Show, Don’t Tell

‘Show, Don’t Tell’ is often referred to as the Golden Rule of writing fiction–one of the most important rules for all new writers to learn and follow.

Simply put, ‘Show, Don’t Tell’ means to use words that allow the reader to experience the story through the character’s actions, dialogue, facial expressions, or through specific details rather than tell the reader what to believe.  Put another way, “telling” gives the reader a bird’s eye view.  “Showing” draws the reader right into the scene you’ve created.

Related to ‘Show, Don’t Tell’ is ‘Resist the Urge to Explain’ (RUE).  Scenes and dialogue should be strong enough so that the reader needs no further explanation.

I can best explain by way of examples.

Telling – He was really tired.

Showing – He slouched way down in the recliner, his eyes struggling to stay open, his hand gradually losing its grip on the Miller Light.

Telling – She was scared.

Showing – Her heart pounded high in her chest, and blood surged through her veins like molten lava.

Telling – She was surprised at his remark.

Showing – She jumped up from the kitchen chair.  Her eyes widened, and a full smile quickly burst across her face.  “You’ve got to be kidding me!”

Telling – The boat sank.

Showing – The 100-ton schooner took on scads of water through the massive hole in its starboard side, its rear mast the first to disappear beneath the shimmering surface of the deep blue water, all items sliding off the deck one at a time until there was nothing left but that which was attached, including the five-man crew.

Okay, so the last one is a bit overdone (you think?), but you get the idea.  Here are some ‘Show, Don’t Tell’ tips I learned along the way.

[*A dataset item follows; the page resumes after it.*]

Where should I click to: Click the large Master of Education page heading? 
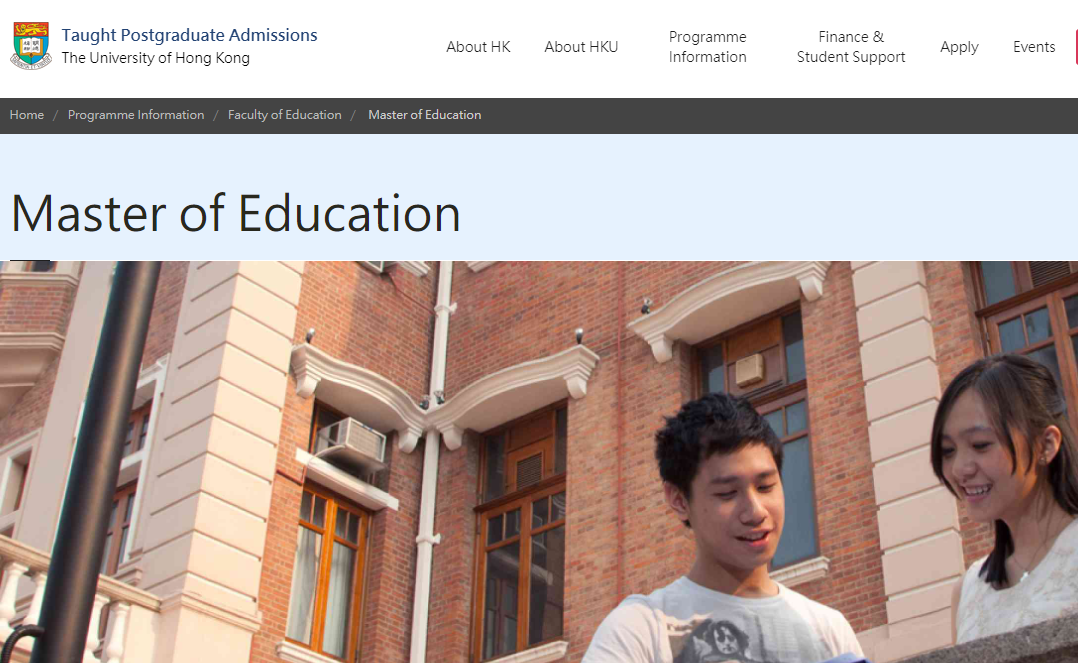coord(235,213)
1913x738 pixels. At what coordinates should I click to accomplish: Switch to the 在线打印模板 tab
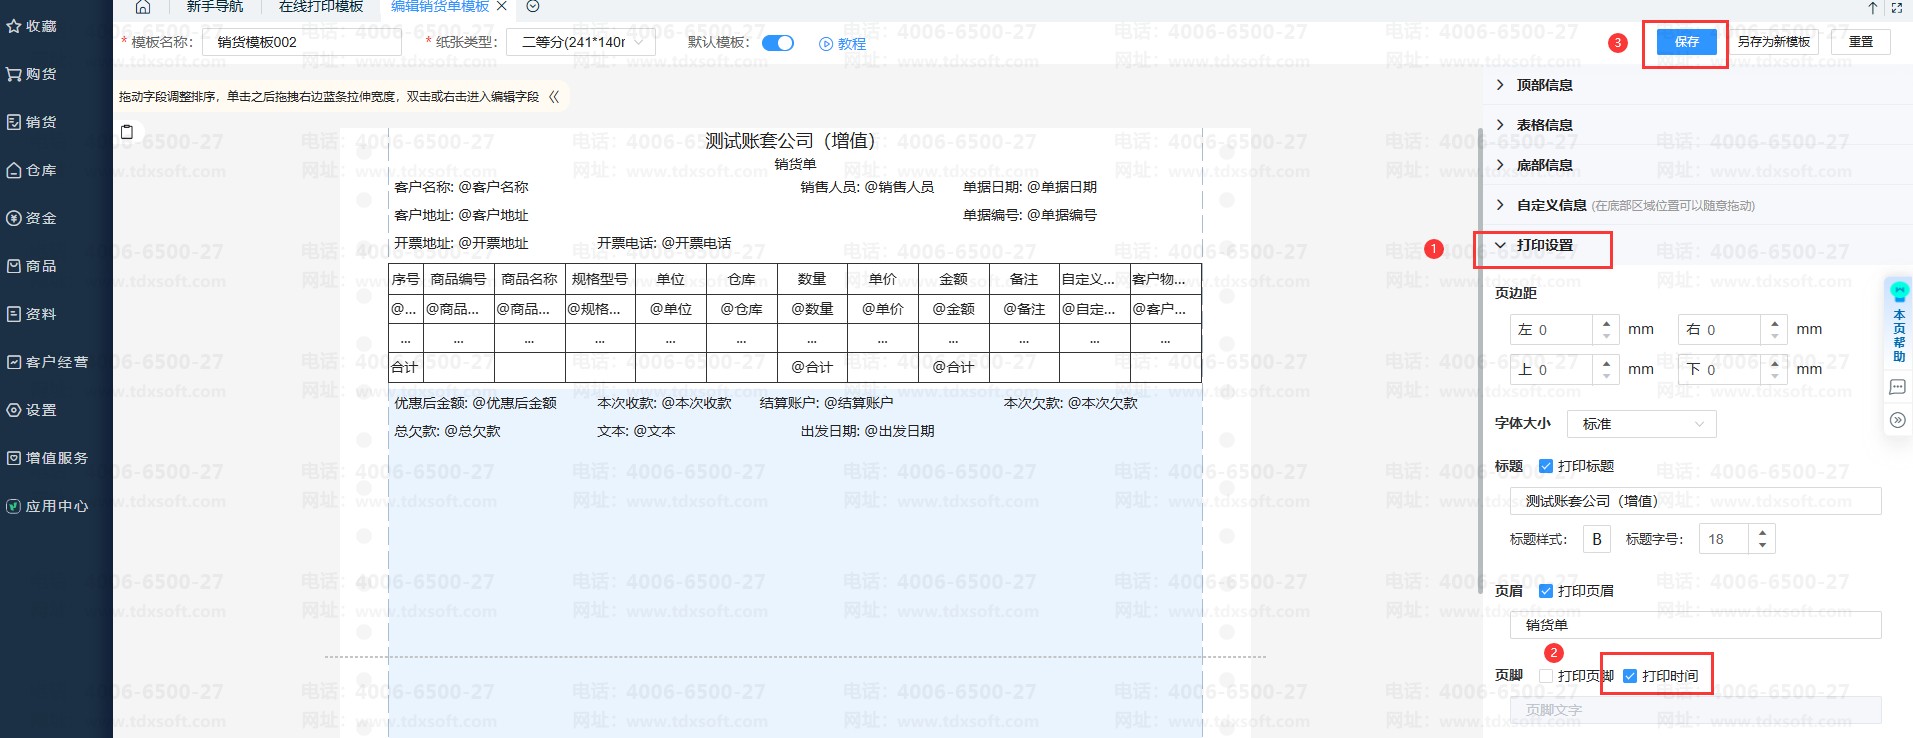click(321, 7)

  • You don’t always have to ‘show.’  Some details just aren’t important and can actually bog down the story.  If they don’t move the story forward, you should omit them.
  • To liven up a flat ‘tell’ sentence, try incorporating one or more of the five senses into it.  See, hear, touch, smell and taste.
  • Never do both, i.e., don’t tell the reader what the action is and then show him.  Example: She was surprised to see him there.  “What is he doing here?” she shouted.
  • A successful ‘Show, Don’t Tell’ will make the reader feel like he is inside the character’s head and will know from that perspective what’s going on in there.
  • If you’re using too many of these words, you might be ‘telling’ more than you should  —  is, was, were, has, had, have, saw, thought and felt.
  • Look for facts in your manuscript and replace them with action where appropriate.
  • Look for long passages where there’s no action or dialogue.  This may be a good place to replace it with a scene.